>>

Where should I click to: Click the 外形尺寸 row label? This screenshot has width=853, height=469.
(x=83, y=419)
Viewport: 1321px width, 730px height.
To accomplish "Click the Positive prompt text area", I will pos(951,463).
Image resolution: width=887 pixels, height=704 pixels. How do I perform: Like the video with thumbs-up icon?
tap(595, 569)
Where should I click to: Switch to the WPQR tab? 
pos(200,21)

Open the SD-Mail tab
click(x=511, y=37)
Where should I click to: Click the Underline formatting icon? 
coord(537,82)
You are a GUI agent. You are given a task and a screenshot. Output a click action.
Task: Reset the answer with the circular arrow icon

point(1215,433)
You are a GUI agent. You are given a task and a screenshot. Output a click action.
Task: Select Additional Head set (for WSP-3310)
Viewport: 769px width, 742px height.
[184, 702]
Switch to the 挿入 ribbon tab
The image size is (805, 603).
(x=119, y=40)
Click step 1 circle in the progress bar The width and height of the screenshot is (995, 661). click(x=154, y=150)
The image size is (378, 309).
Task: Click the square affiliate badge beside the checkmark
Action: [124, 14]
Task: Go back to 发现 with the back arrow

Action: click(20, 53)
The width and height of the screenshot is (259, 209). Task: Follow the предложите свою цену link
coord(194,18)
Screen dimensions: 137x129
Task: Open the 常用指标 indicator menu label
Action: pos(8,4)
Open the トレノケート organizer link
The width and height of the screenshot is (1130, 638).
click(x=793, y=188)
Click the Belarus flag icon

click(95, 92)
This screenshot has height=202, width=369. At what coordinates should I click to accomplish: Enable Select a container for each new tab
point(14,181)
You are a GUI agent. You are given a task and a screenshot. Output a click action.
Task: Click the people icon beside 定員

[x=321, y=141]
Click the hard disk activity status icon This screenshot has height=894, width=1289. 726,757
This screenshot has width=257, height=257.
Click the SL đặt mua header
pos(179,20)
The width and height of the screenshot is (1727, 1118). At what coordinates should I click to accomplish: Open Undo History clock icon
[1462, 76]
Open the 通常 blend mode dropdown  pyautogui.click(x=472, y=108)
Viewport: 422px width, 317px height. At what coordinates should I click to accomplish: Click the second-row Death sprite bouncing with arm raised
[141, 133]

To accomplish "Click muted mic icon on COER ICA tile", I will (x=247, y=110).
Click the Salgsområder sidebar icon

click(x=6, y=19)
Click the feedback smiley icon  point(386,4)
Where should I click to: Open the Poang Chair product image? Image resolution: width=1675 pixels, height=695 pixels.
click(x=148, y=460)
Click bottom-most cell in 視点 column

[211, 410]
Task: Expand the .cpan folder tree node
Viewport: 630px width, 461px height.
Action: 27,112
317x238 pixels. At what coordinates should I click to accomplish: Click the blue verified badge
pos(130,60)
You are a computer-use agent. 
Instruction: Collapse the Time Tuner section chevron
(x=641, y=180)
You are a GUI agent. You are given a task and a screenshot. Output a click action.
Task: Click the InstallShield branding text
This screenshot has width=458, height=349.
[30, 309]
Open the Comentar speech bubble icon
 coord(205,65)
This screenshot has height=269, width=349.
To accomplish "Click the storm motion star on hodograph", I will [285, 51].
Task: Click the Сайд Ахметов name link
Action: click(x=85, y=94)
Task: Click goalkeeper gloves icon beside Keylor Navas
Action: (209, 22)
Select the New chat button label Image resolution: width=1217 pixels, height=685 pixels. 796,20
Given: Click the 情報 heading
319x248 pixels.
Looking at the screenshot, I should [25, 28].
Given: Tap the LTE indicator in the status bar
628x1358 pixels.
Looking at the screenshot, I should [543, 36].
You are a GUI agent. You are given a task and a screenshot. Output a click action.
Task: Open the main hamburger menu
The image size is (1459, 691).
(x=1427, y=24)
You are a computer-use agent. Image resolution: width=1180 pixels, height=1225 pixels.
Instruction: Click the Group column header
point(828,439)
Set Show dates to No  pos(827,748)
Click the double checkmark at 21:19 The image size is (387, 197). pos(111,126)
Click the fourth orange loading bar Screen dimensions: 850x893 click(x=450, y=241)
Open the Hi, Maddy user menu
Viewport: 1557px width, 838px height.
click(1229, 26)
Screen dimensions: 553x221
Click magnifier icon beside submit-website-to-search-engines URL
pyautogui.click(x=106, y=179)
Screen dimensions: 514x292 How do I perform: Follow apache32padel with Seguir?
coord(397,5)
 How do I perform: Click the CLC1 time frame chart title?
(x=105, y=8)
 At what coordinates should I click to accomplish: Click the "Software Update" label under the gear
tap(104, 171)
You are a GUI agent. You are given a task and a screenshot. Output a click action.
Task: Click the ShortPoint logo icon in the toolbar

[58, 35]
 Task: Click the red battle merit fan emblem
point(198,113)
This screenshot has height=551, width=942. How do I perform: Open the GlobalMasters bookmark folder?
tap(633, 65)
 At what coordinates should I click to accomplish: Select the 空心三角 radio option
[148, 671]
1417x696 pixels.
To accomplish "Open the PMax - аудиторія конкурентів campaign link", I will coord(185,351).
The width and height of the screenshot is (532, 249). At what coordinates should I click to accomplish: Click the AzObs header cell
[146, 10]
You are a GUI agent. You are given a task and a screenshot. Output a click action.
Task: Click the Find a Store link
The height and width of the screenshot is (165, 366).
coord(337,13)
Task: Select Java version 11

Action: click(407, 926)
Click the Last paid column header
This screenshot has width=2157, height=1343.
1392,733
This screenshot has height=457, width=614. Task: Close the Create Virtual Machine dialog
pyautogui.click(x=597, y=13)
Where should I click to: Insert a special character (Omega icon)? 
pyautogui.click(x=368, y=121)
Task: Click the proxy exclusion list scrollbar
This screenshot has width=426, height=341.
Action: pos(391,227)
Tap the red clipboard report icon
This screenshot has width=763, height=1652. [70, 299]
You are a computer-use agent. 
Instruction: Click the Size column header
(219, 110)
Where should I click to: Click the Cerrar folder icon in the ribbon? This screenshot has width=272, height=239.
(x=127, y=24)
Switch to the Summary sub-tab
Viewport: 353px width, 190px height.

<<

タスク内容 = 上記のリストを一字一句変えずにそのまま書き写してください。

タスク出力 =
Where should I click to: Click the 外形尺寸 row label? This screenshot has width=853, height=469.
(x=83, y=419)
Viewport: 1321px width, 730px height.
To accomplish "Click the Positive prompt text area", I will pos(951,463).
Image resolution: width=887 pixels, height=704 pixels. How do I perform: Like the video with thumbs-up icon?
tap(595, 569)
Where should I click to: Switch to the WPQR tab? 
pos(200,21)

Open the SD-Mail tab
click(x=511, y=37)
Where should I click to: Click the Underline formatting icon? 
coord(537,82)
You are a GUI agent. You are given a task and a screenshot. Output a click action.
Task: Reset the answer with the circular arrow icon

point(1215,433)
You are a GUI agent. You are given a task and a screenshot. Output a click action.
Task: Select Additional Head set (for WSP-3310)
Viewport: 769px width, 742px height.
[184, 702]
Switch to the 挿入 ribbon tab
The image size is (805, 603).
(x=119, y=40)
Click step 1 circle in the progress bar The width and height of the screenshot is (995, 661). click(x=154, y=150)
The image size is (378, 309).
Task: Click the square affiliate badge beside the checkmark
Action: [124, 14]
Task: Go back to 发现 with the back arrow

Action: click(20, 53)
The width and height of the screenshot is (259, 209). Task: Follow the предложите свою цену link
coord(194,18)
Screen dimensions: 137x129
Task: Open the 常用指标 indicator menu label
Action: pos(8,4)
Open the トレノケート organizer link
The width and height of the screenshot is (1130, 638).
click(x=793, y=188)
Click the Belarus flag icon

click(95, 92)
This screenshot has height=202, width=369. At what coordinates should I click to accomplish: Enable Select a container for each new tab
point(14,181)
You are a GUI agent. You are given a task and a screenshot. Output a click action.
Task: Click the people icon beside 定員

[x=321, y=141]
Click the hard disk activity status icon This screenshot has height=894, width=1289. 726,757
This screenshot has width=257, height=257.
Click the SL đặt mua header
pos(179,20)
The width and height of the screenshot is (1727, 1118). At what coordinates should I click to accomplish: Open Undo History clock icon
[1462, 76]
Open the 通常 blend mode dropdown  pyautogui.click(x=472, y=108)
Viewport: 422px width, 317px height. At what coordinates should I click to accomplish: Click the second-row Death sprite bouncing with arm raised
[141, 133]

To accomplish "Click muted mic icon on COER ICA tile", I will (x=247, y=110).
Click the Salgsområder sidebar icon

click(x=6, y=19)
Click the feedback smiley icon  point(386,4)
Where should I click to: Open the Poang Chair product image? Image resolution: width=1675 pixels, height=695 pixels.
click(x=148, y=460)
Click bottom-most cell in 視点 column

[211, 410]
Task: Expand the .cpan folder tree node
Viewport: 630px width, 461px height.
Action: 27,112
317x238 pixels. At what coordinates should I click to accomplish: Click the blue verified badge
pos(130,60)
You are a computer-use agent. 
Instruction: Collapse the Time Tuner section chevron
(x=641, y=180)
You are a GUI agent. You are given a task and a screenshot. Output a click action.
Task: Click the InstallShield branding text
This screenshot has width=458, height=349.
[30, 309]
Open the Comentar speech bubble icon
 coord(205,65)
This screenshot has height=269, width=349.
To accomplish "Click the storm motion star on hodograph", I will [285, 51].
Task: Click the Сайд Ахметов name link
Action: click(x=85, y=94)
Task: Click goalkeeper gloves icon beside Keylor Navas
Action: (209, 22)
Select the New chat button label Image resolution: width=1217 pixels, height=685 pixels. 796,20
Given: Click the 情報 heading
319x248 pixels.
Looking at the screenshot, I should [25, 28].
Given: Tap the LTE indicator in the status bar
628x1358 pixels.
Looking at the screenshot, I should [543, 36].
You are a GUI agent. You are given a task and a screenshot. Output a click action.
Task: Open the main hamburger menu
The image size is (1459, 691).
(x=1427, y=24)
You are a computer-use agent. Image resolution: width=1180 pixels, height=1225 pixels.
Instruction: Click the Group column header
point(828,439)
Set Show dates to No  pos(827,748)
Click the double checkmark at 21:19 The image size is (387, 197). pos(111,126)
Click the fourth orange loading bar Screen dimensions: 850x893 click(x=450, y=241)
Open the Hi, Maddy user menu
Viewport: 1557px width, 838px height.
click(1229, 26)
Screen dimensions: 553x221
Click magnifier icon beside submit-website-to-search-engines URL
pyautogui.click(x=106, y=179)
Screen dimensions: 514x292 How do I perform: Follow apache32padel with Seguir?
coord(397,5)
 How do I perform: Click the CLC1 time frame chart title?
(x=105, y=8)
 At what coordinates should I click to accomplish: Click the "Software Update" label under the gear
tap(104, 171)
You are a GUI agent. You are given a task and a screenshot. Output a click action.
Task: Click the ShortPoint logo icon in the toolbar

[58, 35]
 Task: Click the red battle merit fan emblem
point(198,113)
This screenshot has height=551, width=942. How do I perform: Open the GlobalMasters bookmark folder?
tap(633, 65)
 At what coordinates should I click to accomplish: Select the 空心三角 radio option
[148, 671]
1417x696 pixels.
To accomplish "Open the PMax - аудиторія конкурентів campaign link", I will coord(185,351).
The width and height of the screenshot is (532, 249). At what coordinates should I click to accomplish: Click the AzObs header cell
[146, 10]
You are a GUI agent. You are given a task and a screenshot. Output a click action.
Task: Click the Find a Store link
The height and width of the screenshot is (165, 366).
coord(337,13)
Task: Select Java version 11

Action: click(407, 926)
Click the Last paid column header
This screenshot has width=2157, height=1343.
1392,733
This screenshot has height=457, width=614. Task: Close the Create Virtual Machine dialog
pyautogui.click(x=597, y=13)
Where should I click to: Insert a special character (Omega icon)? 
pyautogui.click(x=368, y=121)
Task: Click the proxy exclusion list scrollbar
This screenshot has width=426, height=341.
Action: pos(391,227)
Tap the red clipboard report icon
This screenshot has width=763, height=1652. [70, 299]
You are a computer-use agent. 
Instruction: Click the Size column header
(219, 110)
Where should I click to: Click the Cerrar folder icon in the ribbon? This screenshot has width=272, height=239.
(x=127, y=24)
Switch to the Summary sub-tab
Viewport: 353px width, 190px height.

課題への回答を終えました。